The Fakenham Academy (formerly Fakenham High School and College) is a coeducational secondary school and sixth form located at Field Lane Fakenham, Norfolk, England.
The school offers GCSEs and BTECs as programmes of study. Pupils in the sixth form can choose to study from a range of A Levels and BTECs.

History
The school converted to with academy status in 2013 after previously receiving a 'inadequate' rating in an Ofsted report. In the most recent OFSTED inspection (2019) Fakenham Academy was rated as a "Good" school. The original multi academy trust was the TEN group, but it moved to the Sapientia Education Trust in June 2020.

Wells Road
The sixth form used to occupy the detached Wells Road site. The college was set in the grade II-listed Highfield House, a Georgian building set in spacious grounds. It was built in 1823 as a private villa.  one hundred years later, in September 1923, it was converted into an all-boys secondary school which in 1946, after the introduction of the Education Act 1944,  became Fakenham Grammar School.

In 2003, part of the building was destroyed in a fire. In 2017, the Wells Road site was relealesed to housing. Matthew Parr-Burman, principal said, “As much as we are all very fond of the historic Wells Road building, it sadly no longer provides a suitable environment in which to learn and costs a huge amount to maintain,”
---------------
List of tasks:
**A.** Quote, without changes, the part of the Fakenham Academy text that opens with the words containing "The Fakenham Academy" and closes with "Levels and BTECs.".
**B.** Continue the text about Fakenham Academy from the point where it stops.
The material after this point comes from a separate source.

Given data:
---------------
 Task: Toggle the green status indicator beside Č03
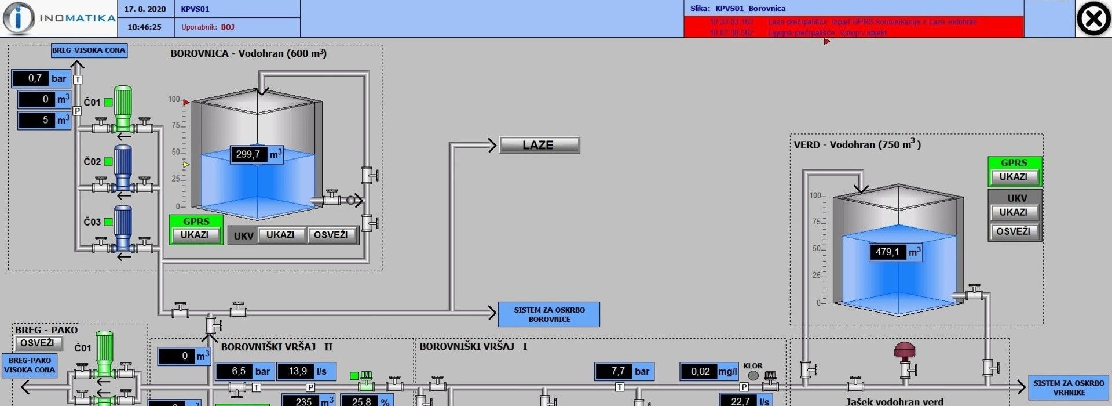click(108, 222)
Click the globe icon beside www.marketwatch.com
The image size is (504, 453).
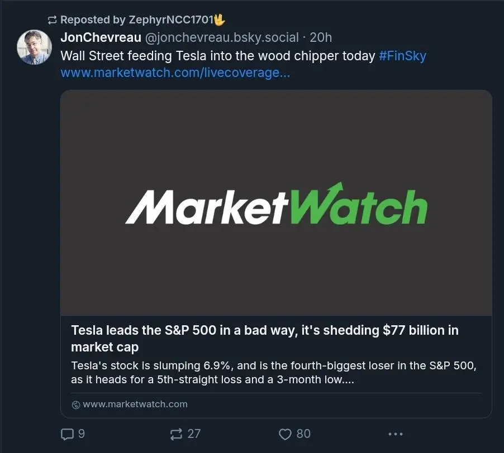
---------------
Answers to each task:
**A.**
The Fakenham Academy (formerly Fakenham High School and College) is a coeducational secondary school and sixth form located at Field Lane Fakenham, Norfolk, England.
The school offers GCSEs and BTECs as programmes of study. Pupils in the sixth form can choose to study from a range of A Levels and BTECs.

**B.**
Academics
Fakenham Academy's desires to provide an "outstanding" quality of education to meet the needs of the local community and local context. Subject content, topic progression, time allocation, teaching and learning approaches and student groupings are tailored towards this goal. 
 A limiting fact is the temporary reduced number of students in the current cohorts.

Curriculum
Virtually all maintained schools and academies follow the National Curriculum, and are inspected by Ofsted on how well they succeed in delivering a 'broad and balanced curriculum'. The school has to decide whether Key Stage 3 contains years 7, 8 and 9- or whether year 9 should be in Key Stage 4 and the students just study subjects that will be examined by the GCSE exams at 16.  Fakenham has chosen the former approach.
In Key Stage 3, students are taught in mixed ability bands in all subjects and within ability groups in Mathematics. Support groups exist in English, Mathematics, Science and Humanities. In Key Stage 4, students are taught in ability groups in Mathematics, banded ability groups within English and Science and in mixed ability classes in option subjects.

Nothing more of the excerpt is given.